Não se pode fugir disso: a atual ordem econômica capitalista é um imenso cosmos, dentro do qual já nascemos e que se torna, para cada indivíduo, uma “gaiola” dentro da qual se tem que viver. Ela impõe a cada um, preso nas redes do mercado, suas normas de ação econômica.

WEBER identificou a matriz desse espírito capitalista na doutrina das religiões protestantes. Para essa concepção religiosa, o trabalho profissional sem descanso seria o meio mais seguro de alcançar a salvação. O trabalho era um método de condução de vida, um meio

60 SIMMEL, Georg. “O Dinheiro na Cultura Moderna”. In: Simmel e a Modernidade, p. 33-34. 61 WEBER, Max. Die Protestantische Ethik und der “Geist” des Kapitalismus, p. 15-199.

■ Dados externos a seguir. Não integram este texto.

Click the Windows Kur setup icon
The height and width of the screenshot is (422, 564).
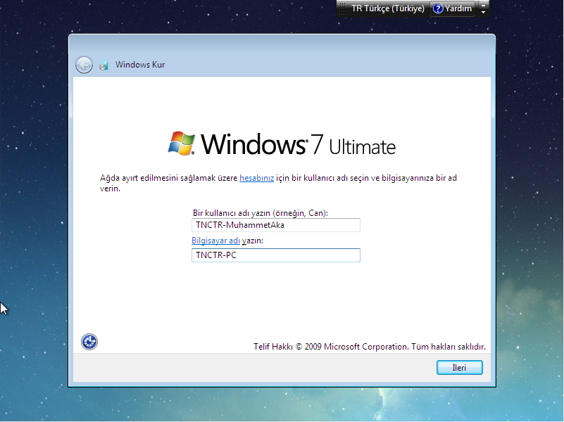click(x=104, y=65)
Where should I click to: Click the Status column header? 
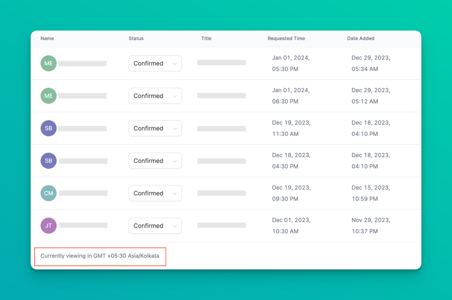(x=136, y=38)
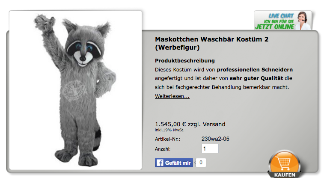Screen dimensions: 327x178
Task: Select the article number 230wa2-05
Action: click(x=215, y=139)
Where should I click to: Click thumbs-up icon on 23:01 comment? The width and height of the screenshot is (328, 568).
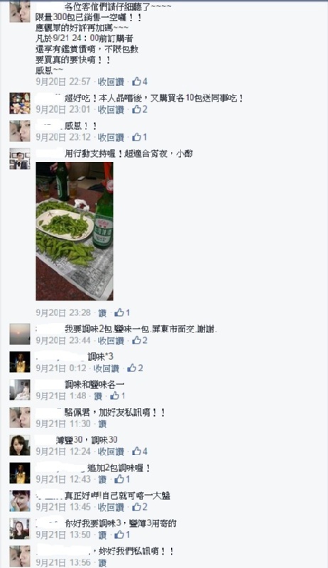136,109
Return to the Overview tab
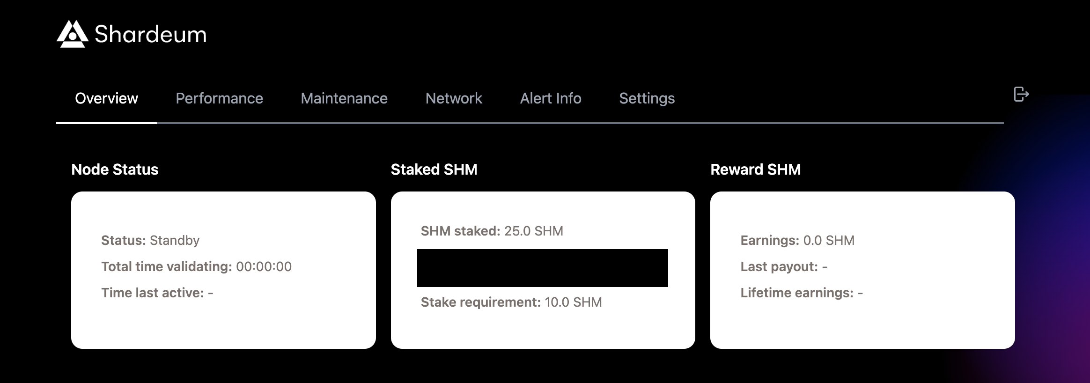The image size is (1090, 383). pos(106,98)
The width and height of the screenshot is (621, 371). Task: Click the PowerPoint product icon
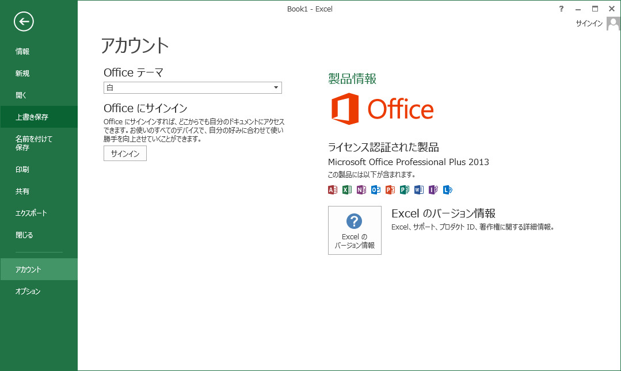(390, 190)
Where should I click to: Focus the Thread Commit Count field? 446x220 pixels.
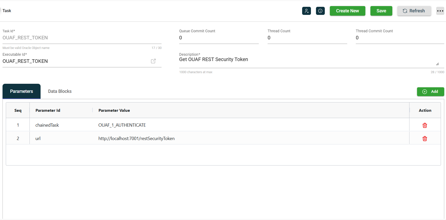400,38
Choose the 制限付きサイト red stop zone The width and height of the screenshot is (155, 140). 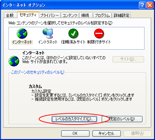(x=99, y=34)
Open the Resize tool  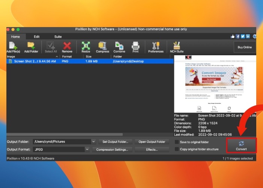(86, 47)
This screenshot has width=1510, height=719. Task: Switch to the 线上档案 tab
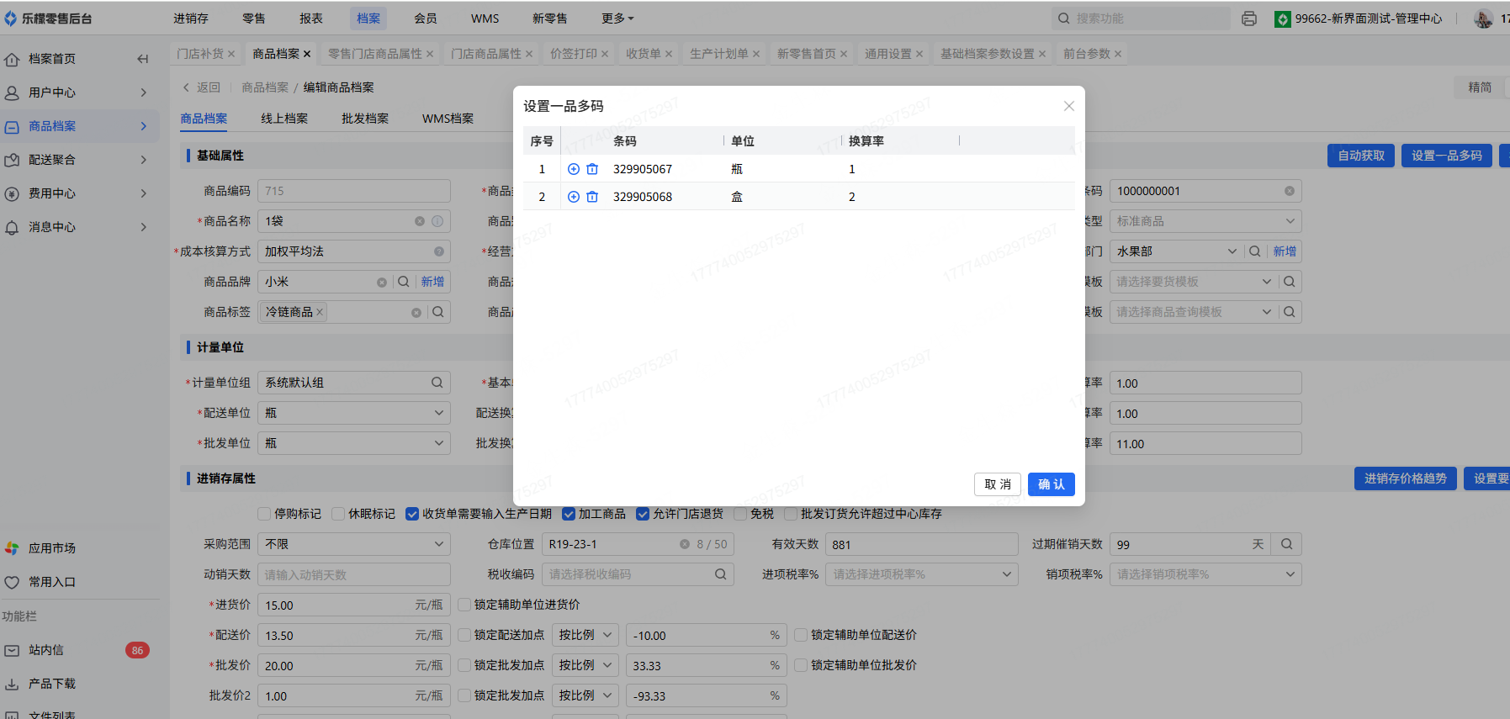(284, 119)
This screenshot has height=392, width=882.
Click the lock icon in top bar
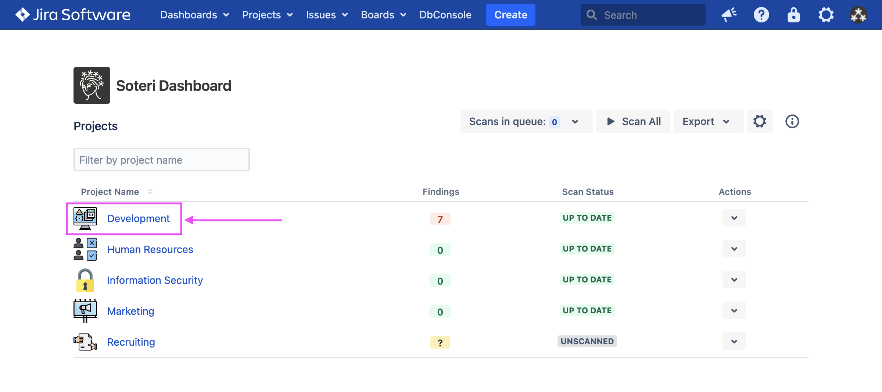[793, 15]
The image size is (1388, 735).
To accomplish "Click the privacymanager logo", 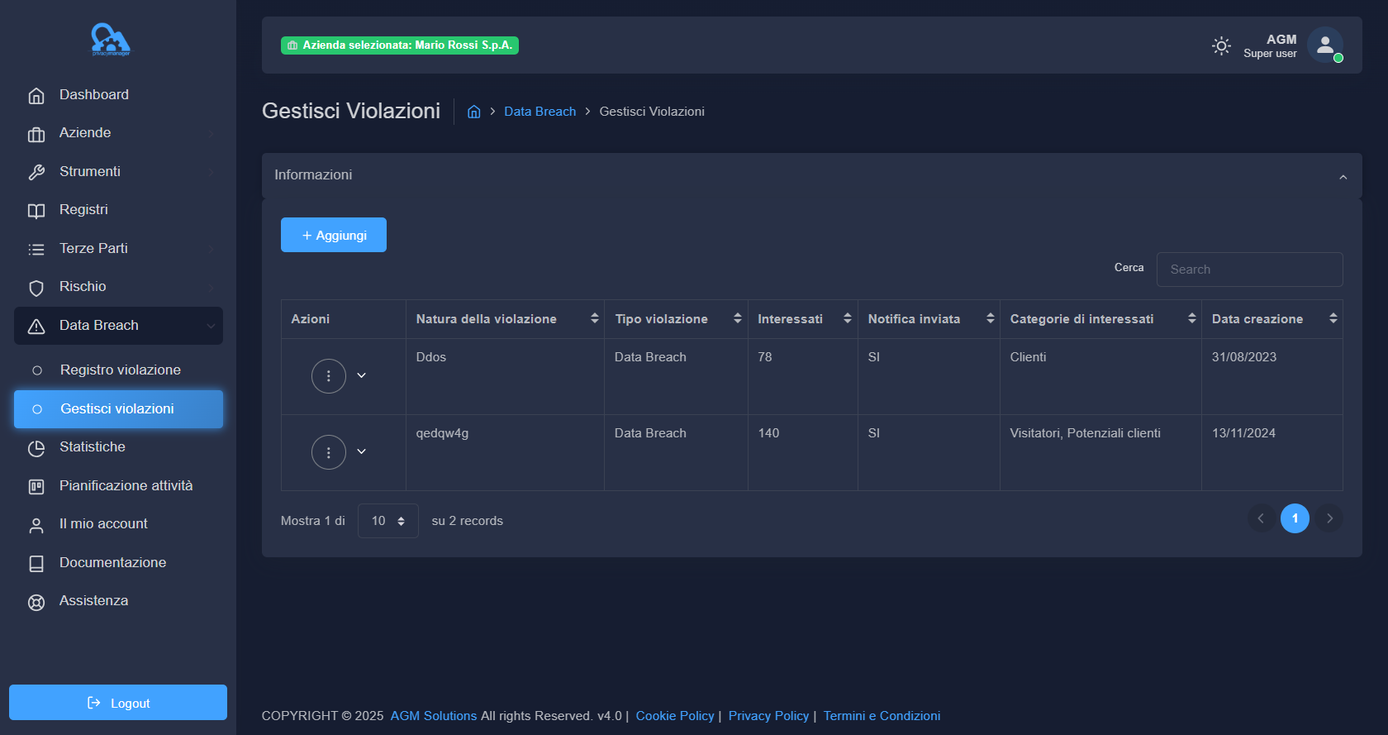I will [x=111, y=39].
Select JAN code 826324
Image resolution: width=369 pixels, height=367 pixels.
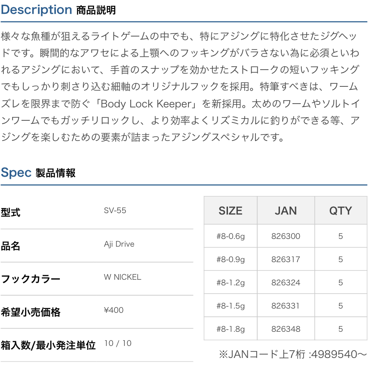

racional de aumentar a glória de Deus na terra. As boas obras – o trabalho bem-feito – eram incapazes de ‘comprar’ a bem-aventurança eterna, mas eram imprescindíveis como sinais da eleição. Dessa forma, aqueles que se considerassem ‘eleitos’ perdiam o medo de não serem salvos, quando se dedicavam ao trabalho – tanto braçal como intelectual.

O católico, por sua vez, tinha à disposição a graça dos sacramentos. O padre expiava os pecados, perdoava e eliminava o peso da culpa. O católico, caso pecasse novamente, poderia arrepender-se e, em penitência, liberar-se novamente daquela carga. O protestante não tinha essa possibilidade. Seu Deus não se contentava com ‘boas obras isoladas’, mas exigia uma vida santa. Ou seja: a santificação pelas obras, como sistema.

WEBER afirma não sermos capazes de compreender como os poderes religiosos foram influentes, à época, ao ponto de “plasmar o caráter de um povo”. A idéia puritana de vocação profissional estendeu-se sobre a vida dos negócios.

Mesmo o homem de posses, que poderia viver de seus bens, deveria continuar a trabalhar arduamente. Os frutos do seu trabalho não deveriam ser gastos com prazeres pessoais, inclusive os de natureza cultural, estética ou esportiva. Se o homem nada mais era do que um administrador dos bens que a graça de Deus lhe dispensou, deveria prestar contas de cada centavo confiado, gastando-o, além do seu sustento, apenas para a glória de Deus.

A conseqüência dessa mentalidade foi simples: estrangulou-se o consumo, especialmente o de luxo. Assim, o enriquecimento foi liberado; não só aceito como incentivado por Deus. O que se combatia não era o ganho, mas o uso irracional das posses. Estrangulando o consumo e permitindo-se o lucro, o resultado externo era um só: acumulação de capital, mediante coerção ascética à poupança. Se não se devia consumir, o ganho obtido acabava sendo empregado produtivamente como investimento de capital. Ou seja, riqueza.

Esta foi a base para o surgimento do homem de negócios. A questão é que, com o aumento da riqueza, diminuiu a essência da religião. Permaneceu a idéia burguesa de que, caso o ganho se desse dentro da lei, era plenamente legítimo e desejável Essa ‘moralidade’ tornou-se dominante na vida moderna, passando a ser um estilo de vida de quem nasce dentro dessa engrenagem. WEBER demonstra, finalmente, que as origens religiosas se perderam, e que o capitalismo, vitorioso, já não precisa mais desse arrimo.